When it was announced last year that companies of 100 or more employees would be required to report on their gender balance from May this year, some organisations reacted with “fear and loathing,” says Yolanda Beattie, head of public affairs at the Workplace Gender Equality Agency.
Despite many companies setting targets in recent years to support women into higher ranks, the statistics still don’t add up to a balanced, open and broad-minded workforce.
Ernest & Young
Global consultancy Ernst & Young (EY) is leading the way in the gender debate, having achieved 50/50 parity in all ranks up to and including senior managers by introducing point-in-time targets.
“Our clients are becoming more and more diverse. If we don’t have a workforce that’s the same and understands what they are about, we are not going to win business,” says Edyta Torpy, Oceania diversity and inclusiveness leader at EY.
But partner numbers have been harder to improve. “We are just under 18 per cent for female partners but nine out of 20 new partners last year were women and though that was almost 50 per cent it only made a small difference overall. We’ve realised it’s going to take a while,” explains Torpy.
Flexibility has been a key focus at the firm. As well as having open-plan offices, staff are encouraged to move to collaborative and quiet zones rather than having their own desks, and private rooms can be used for meetings, mothers expressing breast milk or for prayer time.
“We are trying to mainstream the idea of flexibility. The excuse that you need face time all the time just doesn’t wash any more, but I admit flexible working arrangements do not work all the time,” says Torpy.

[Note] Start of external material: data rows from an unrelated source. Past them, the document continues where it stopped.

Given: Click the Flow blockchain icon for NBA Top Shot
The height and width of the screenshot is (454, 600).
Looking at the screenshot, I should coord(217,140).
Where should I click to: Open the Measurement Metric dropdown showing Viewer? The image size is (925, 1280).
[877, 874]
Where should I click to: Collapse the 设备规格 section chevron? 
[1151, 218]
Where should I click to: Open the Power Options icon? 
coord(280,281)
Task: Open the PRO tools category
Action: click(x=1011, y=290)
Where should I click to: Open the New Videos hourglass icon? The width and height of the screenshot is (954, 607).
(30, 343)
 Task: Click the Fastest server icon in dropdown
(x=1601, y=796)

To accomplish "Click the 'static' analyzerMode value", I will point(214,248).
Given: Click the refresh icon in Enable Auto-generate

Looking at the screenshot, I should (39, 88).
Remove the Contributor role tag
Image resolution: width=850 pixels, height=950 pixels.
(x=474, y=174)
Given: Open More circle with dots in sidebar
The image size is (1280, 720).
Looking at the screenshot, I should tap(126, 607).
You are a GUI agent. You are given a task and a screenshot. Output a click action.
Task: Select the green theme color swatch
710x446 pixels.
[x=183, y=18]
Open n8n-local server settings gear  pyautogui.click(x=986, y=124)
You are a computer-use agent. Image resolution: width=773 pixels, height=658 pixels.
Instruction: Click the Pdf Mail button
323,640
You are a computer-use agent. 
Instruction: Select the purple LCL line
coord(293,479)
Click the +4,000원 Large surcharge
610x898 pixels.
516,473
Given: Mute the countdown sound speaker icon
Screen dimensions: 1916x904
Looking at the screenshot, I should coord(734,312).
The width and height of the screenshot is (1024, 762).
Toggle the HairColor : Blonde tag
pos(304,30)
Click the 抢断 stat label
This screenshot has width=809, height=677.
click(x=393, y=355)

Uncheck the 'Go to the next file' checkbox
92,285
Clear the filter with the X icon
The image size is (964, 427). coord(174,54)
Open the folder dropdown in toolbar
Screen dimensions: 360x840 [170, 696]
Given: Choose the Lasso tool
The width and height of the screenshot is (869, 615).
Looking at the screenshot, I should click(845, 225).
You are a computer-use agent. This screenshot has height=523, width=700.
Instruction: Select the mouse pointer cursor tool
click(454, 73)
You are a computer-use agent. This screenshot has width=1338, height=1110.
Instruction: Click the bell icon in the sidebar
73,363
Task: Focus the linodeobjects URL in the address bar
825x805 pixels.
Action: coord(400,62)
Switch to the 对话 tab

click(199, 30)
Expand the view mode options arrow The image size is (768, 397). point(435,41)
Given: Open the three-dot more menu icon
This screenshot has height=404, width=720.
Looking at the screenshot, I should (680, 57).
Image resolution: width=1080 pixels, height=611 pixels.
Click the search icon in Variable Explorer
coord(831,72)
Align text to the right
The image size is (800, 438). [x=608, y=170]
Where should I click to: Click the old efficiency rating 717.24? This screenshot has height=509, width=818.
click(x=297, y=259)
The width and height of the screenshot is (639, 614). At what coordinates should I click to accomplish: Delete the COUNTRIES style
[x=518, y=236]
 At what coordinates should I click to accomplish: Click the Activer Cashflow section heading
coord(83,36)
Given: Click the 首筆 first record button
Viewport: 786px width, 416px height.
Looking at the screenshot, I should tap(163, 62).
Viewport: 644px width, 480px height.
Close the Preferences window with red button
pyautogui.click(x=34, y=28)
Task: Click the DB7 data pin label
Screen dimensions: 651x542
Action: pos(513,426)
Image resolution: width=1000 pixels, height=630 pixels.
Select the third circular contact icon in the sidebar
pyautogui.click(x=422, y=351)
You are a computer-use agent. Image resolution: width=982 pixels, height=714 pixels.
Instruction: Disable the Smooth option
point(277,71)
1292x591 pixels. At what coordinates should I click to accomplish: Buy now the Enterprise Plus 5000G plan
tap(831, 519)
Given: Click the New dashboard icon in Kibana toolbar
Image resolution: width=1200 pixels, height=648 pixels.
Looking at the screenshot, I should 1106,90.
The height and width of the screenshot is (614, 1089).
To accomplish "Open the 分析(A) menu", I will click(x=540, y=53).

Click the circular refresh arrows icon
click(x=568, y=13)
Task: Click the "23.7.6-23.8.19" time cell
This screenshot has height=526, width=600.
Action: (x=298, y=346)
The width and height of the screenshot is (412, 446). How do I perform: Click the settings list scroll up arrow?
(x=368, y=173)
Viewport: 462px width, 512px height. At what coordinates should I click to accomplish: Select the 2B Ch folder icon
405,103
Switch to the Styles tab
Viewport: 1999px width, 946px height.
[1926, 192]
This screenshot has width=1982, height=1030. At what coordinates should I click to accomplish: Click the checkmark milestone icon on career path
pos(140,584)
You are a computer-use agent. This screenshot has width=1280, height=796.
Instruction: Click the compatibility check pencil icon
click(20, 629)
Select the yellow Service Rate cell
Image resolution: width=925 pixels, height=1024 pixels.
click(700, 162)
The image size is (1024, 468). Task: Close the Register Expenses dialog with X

A need for strategic planning
Implementing such programs is highly commendable but Grant Thornton’s Kim Schmidt, director of people and culture, fears that more active and strategic planning is needed across the board to move the numbers and create truly diverse teams.
The company has around 49 per cent female managers, 43 per cent senior executives and 33 per cent associate directors, with a target of 40 per cent. Eleven per cent of partners are women.
“Grant Thornton has a great culture and diversity policy. I think we are trying to do a whole lot of stuff and hoping that by mixing it up we will get the right outcome, but we need active steps,” says Schmidt.
“I think women will tolerate less and less an environment where they are not supported, aren’t given opportunities and aren’t having a fulfilling career,” says Schmidt.
Research into gender differences and motivation already proves this.
The McKinsey report ‘Women Matter 2013’ showed that female employees often left jobs because they did not like senior leadership culture. SHL’s ‘Talent Report 2012’, which included one million respondents, found no gender differences with regards to ambitions or skills at work apart from women having greater vision than men.
“They mainly differed in the reasons they wanted to rise to the top, with women citing recognition and job security and men wanting to wield power and avoid failure,” says Dr Jennifer Whelan, managing director of Psynapse Psychometrics, a company offering assessments and training in unconscious bias, and a visiting fellow at MBS.
The Gender Equality Project
In the Gender Equality Project, Whelan’s work with MBS on targets and quotas for women in leadership revealed having more women on boards does not necessarily improve the bottom line, but crucially it does not make it worse.
“For some companies the percentage of ‘at risk’ remuneration for executives failing to reach gender diversity-specific KPIs is often less than one per cent, which means there is no strong motivation for people to put effort into performing against it, particularly in the face of more pressing day-to-day organisational performance pressures,” says Whelan.
By all accounts, legal firms such as Allens, Herbert Smith Freehills (which has 21.5 per cent women partners) and Corrs Chambers Westgarth are on the case when it comes to gender diversity.
They have a regular balanced intake of male and female graduates, despite falling numbers of overall junior recruits, but are focusing on minimising pipeline leakage to retain future talent.
Allens took on 13 of its 64 clerks this year (five deferred to 2015) and Corrs employed nine of 39 student interns. Allens has revamped its career progression model to a merit-based system that allows the company to fast-track high potentials and rewards performance over career length.
“We are in a more volatile market where people need a broader range of skills rather than narrow specialisation, and a more flexible approach to work,” says Michael Rose, chief executive partner at Allens.